Sopra il palco del Covo, ancora una volta non pienissimo sebbene animato da un pubblico adorante, la voce e la chitarra di James Petralli, il basso acrobatico di Steve Terebecki, i tamburi rutilanti di Jordan Richardson (già batterista per Ben Harper) e le tastiere di Mike St. Clair sembrano spassarsela moltissimo a interloquire tra di loro, mentre gli spettatori restano come imbarazzati, non tanto di fronte alla laconica presenza del quartetto (del quale si apprezza, anzi, l’oculatezza verbale), bensì davanti al solipsismo di certi loro sfoghi, alla soggettività di certe lungaggini strumentali, all’intransigenza di una formula dove degli Steely Dan appena convertiti all’hard-rock, o dei Blue Öyster Cult in vena di lepidezze fusion, si cimentano con un rock’n’roll nervoso e stradaiolo, all’occorrenza tinto di ruvido funky.
Già dalle iniziali Real Deal Momma, Ha Ha Ha Ha (Yeah) (finita addirittura in uno spot della Nintendo) e There’s A Brain In My Head, col loro turbinante intreccio di scossoni sudisti, frustate anni ’70, maionese soul, velluti pop e spericolati affondi blues, s’intuisce dove andrà in genere a parare il canovaccio, brillante e flessibile, sì, ma quasi sempre risolto con la cascata di diminuite di piccole jam utili a evocare il fantasma di un Santana grazie al cielo più sporco e febbricitante della media.
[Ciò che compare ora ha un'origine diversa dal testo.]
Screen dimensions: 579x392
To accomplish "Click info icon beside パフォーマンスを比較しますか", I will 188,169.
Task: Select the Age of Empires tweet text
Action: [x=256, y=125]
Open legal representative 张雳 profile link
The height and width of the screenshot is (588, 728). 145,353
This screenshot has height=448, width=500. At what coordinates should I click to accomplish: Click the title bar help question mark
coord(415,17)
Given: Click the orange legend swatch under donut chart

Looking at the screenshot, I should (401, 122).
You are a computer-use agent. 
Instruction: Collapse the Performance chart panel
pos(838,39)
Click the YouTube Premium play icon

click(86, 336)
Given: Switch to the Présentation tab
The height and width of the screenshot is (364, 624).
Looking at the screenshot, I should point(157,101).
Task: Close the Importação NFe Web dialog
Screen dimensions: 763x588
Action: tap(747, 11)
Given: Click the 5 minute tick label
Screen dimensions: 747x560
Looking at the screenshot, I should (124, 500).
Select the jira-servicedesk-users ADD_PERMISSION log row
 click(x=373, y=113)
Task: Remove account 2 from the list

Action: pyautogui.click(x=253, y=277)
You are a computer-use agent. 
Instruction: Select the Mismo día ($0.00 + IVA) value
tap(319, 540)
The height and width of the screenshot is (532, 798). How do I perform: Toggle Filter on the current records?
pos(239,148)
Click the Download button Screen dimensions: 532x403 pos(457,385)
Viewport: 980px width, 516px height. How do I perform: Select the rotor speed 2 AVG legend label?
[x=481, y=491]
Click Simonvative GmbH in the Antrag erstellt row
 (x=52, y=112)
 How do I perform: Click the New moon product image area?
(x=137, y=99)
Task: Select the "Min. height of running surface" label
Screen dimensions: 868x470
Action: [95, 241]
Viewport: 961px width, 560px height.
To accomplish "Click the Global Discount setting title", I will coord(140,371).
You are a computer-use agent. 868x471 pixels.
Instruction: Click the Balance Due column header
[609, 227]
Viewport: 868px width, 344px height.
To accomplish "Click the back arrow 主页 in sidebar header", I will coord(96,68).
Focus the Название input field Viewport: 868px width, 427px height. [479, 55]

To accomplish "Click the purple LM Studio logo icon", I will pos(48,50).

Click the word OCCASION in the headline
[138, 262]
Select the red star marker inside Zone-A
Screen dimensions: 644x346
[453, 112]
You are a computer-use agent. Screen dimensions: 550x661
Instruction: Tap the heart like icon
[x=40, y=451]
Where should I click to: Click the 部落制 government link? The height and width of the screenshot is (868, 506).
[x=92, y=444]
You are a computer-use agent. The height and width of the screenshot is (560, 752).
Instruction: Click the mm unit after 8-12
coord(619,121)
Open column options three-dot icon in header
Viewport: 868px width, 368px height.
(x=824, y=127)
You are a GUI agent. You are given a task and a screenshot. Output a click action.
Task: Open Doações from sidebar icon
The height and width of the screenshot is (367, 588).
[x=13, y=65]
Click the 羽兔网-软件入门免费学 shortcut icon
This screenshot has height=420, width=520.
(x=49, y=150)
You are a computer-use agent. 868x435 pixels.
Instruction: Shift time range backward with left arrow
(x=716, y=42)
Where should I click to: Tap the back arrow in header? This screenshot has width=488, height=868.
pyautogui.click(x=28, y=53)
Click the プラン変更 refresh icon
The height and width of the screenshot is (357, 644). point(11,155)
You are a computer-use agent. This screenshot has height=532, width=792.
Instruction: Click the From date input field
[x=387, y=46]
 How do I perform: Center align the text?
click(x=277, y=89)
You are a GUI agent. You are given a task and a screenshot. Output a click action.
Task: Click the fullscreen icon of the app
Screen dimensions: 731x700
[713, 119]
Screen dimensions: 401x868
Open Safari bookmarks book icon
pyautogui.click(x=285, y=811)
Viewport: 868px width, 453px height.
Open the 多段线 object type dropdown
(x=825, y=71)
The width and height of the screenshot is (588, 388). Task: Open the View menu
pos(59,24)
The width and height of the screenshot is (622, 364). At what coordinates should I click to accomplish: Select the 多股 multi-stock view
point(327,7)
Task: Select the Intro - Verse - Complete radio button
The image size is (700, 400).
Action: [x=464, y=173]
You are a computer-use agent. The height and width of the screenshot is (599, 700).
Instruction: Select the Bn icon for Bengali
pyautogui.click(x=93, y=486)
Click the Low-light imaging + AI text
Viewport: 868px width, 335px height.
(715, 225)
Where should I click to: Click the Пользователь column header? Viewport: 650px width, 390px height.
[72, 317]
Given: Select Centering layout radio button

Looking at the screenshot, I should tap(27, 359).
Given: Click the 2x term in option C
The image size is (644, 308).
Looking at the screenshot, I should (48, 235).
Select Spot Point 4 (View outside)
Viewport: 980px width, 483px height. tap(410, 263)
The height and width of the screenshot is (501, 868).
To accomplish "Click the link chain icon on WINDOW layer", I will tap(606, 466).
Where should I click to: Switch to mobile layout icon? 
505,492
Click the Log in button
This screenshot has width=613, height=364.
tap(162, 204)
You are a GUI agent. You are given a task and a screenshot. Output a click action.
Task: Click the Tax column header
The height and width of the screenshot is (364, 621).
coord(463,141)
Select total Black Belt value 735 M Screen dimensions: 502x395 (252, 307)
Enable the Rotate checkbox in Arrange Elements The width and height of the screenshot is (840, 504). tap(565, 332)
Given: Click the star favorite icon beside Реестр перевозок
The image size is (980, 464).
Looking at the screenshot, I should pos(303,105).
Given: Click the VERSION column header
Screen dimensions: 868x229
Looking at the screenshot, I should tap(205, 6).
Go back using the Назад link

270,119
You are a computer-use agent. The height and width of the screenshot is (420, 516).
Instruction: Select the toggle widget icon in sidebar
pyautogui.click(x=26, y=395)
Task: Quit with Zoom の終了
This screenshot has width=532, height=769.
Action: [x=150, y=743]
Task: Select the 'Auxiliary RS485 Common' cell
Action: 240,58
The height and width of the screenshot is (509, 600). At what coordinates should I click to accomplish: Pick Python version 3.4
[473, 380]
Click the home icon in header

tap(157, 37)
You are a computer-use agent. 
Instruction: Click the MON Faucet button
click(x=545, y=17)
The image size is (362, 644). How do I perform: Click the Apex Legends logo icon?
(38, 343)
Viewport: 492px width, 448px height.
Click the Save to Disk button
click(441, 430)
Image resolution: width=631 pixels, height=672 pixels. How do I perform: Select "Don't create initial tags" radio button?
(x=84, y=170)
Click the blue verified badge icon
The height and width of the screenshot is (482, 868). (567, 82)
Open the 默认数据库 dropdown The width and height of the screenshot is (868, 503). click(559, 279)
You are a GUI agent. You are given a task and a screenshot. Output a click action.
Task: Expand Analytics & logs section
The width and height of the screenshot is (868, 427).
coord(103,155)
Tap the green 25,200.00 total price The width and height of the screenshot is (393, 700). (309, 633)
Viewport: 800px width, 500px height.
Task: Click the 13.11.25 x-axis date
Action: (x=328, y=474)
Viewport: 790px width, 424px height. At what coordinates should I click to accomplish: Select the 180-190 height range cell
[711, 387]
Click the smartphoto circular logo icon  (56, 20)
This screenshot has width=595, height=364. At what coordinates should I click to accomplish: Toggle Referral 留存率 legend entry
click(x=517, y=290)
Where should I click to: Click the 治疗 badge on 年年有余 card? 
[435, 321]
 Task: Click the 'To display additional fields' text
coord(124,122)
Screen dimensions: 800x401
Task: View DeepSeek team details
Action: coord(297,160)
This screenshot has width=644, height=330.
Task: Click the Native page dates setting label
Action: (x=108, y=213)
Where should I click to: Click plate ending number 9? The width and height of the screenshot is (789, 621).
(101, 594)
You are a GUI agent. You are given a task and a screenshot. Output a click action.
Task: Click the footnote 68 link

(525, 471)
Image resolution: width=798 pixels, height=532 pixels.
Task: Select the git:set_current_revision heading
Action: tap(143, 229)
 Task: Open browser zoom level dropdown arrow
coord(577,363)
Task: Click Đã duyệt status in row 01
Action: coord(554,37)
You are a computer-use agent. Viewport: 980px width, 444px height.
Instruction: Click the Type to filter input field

Il falsetto quasi disco di Take It Easy (Ever After Lasting Love), benché affaticato, resta comunque un piacere per i sensi e per l’intelligenza, e la psichedelia piena di ritmo di una Pretty Green entusiasmante e deliziosamente scalcinata al tempo stesso fa pensare a una versione meno fighetta e patinata dei Tame Impala. E tuttavia, non saprei dire se bastino questi elementi a fare di un concerto dei White Denim un’esperienza irripetibile. Dipende, probabilmente, da quale grado di coinvolgimento siate abituati a chiedere a chi non sa trasmetterlo, e se vogliate, dalla musica dal vivo, la capacità di parlare della vita e celebrarne i sentimenti anziché quella, senz’altro spiritosa, creativa, fantasiosa e tutto quel che volete, di giocarci soltanto.